Arqueólogos encontram sinais de massacre há mais de 100 anos nos EUA

Trabalhadores irlandeses teriam sido mortos em meio a epidemia e sepultados em vala comum

Associated Press

16 de agosto de 2010 | 19h18

Crânio fendido encontrado em cova coletiva de trabalhadores imigrantes. Jacqueline Larma/AP

 

Jovens e fortes, 57 imigrantes irlandeses começaram um trabalho árduo em 1832, na estrada de ferro Philadelphia and Columbia, nos EUA. Semanas depois, todos haviam morrido de cólera - mas teria sido mesmo cólera?

 

Dois crânios encontrados numa provável vala comum perto de Filadélfia mostram sinais de violência, incluindo um possível buraco de bala.
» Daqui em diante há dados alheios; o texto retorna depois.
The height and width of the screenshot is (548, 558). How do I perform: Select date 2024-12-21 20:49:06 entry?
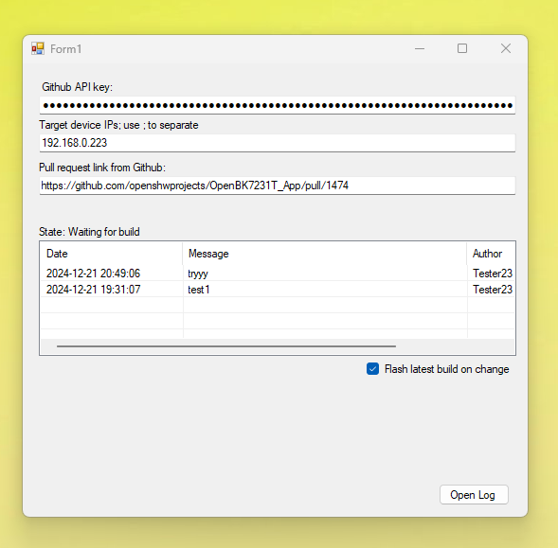click(93, 274)
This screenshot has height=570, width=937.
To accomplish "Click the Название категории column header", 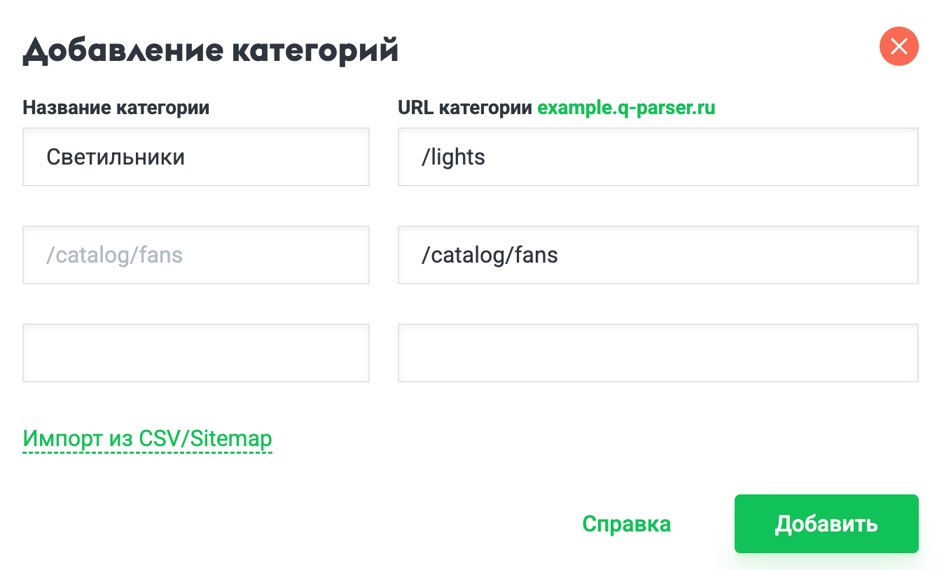I will point(116,107).
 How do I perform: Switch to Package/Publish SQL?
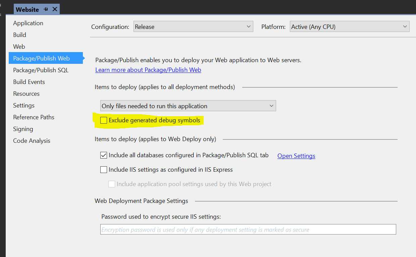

Outro par de crânios, encontrado anteriormente, também apresentava traumas, aparentemente confirmando as suspeitas dos historiadores que chefiam a escavação arqueológica. "Isto foi muito mais que uma epidemia de cólera", disse William Watson.

 

Watson, chefe do departamento de História da Universidade Immaculata, e seu irmão gêmeo Frank vêm trabalhando há quase dez anos para resolver o mistério de 178 anos.

 

Preconceito contra os irlandeses fez dos EUA um lugar perigoso para esses trabalhadores no século 19. Eles viviam na mata, numa favela perto dos trilhos.

 

Os Watsons e sua equipe encontraram sete conjuntos de restos humanos desde que a escavação começou, em março de 2009, depois de anos de buscas pelos túmulos dos homens. Uma das vítimas foi identificada, faltando apenas a confirmação por exame de DNA.

 

Os irmãos têm a hipótese de que muitos dos trabalhadores sucumbiram à cólera, uma infecção disseminada por água e alimento contaminado. A doença era epidêmica na época, com taxa de mortalidade que chegava a 60%.

 

Os demais imigrantes, os pesquisadores supõem, foram mortos por justiceiros por causa do preconceito contra os irlandeses, tensão entre os moradores ricos e os trabalhadores pobres e o medo da disseminação da cólera. 

 

Agora, a teoria recebe apoio dos quatro crânios encontrados, que indicam que os homens receberam golpes na cabeça. Pelo menos um parece ter sido baleado, disse a antropóloga Janet Monge.

 

Os Watsons descobriram o caso dos trabalhadores em 2002, nos documentos pessoais de seu avô, que trabalhou para a ferrovia muito depois das mortes. A pesquisa gira em torno de Philip Duffy, que havia contratado os irlandeses para construir um trecho de ferrovia.

 

Quando os imigrantes morreram em 1832, Duffy ordenou que a favela fosse queimada, por questões sanitárias, e que os corpos fossem sepultados no aterro na estrada de ferro. As famílias nunca ficaram sabendo do destino dos homens.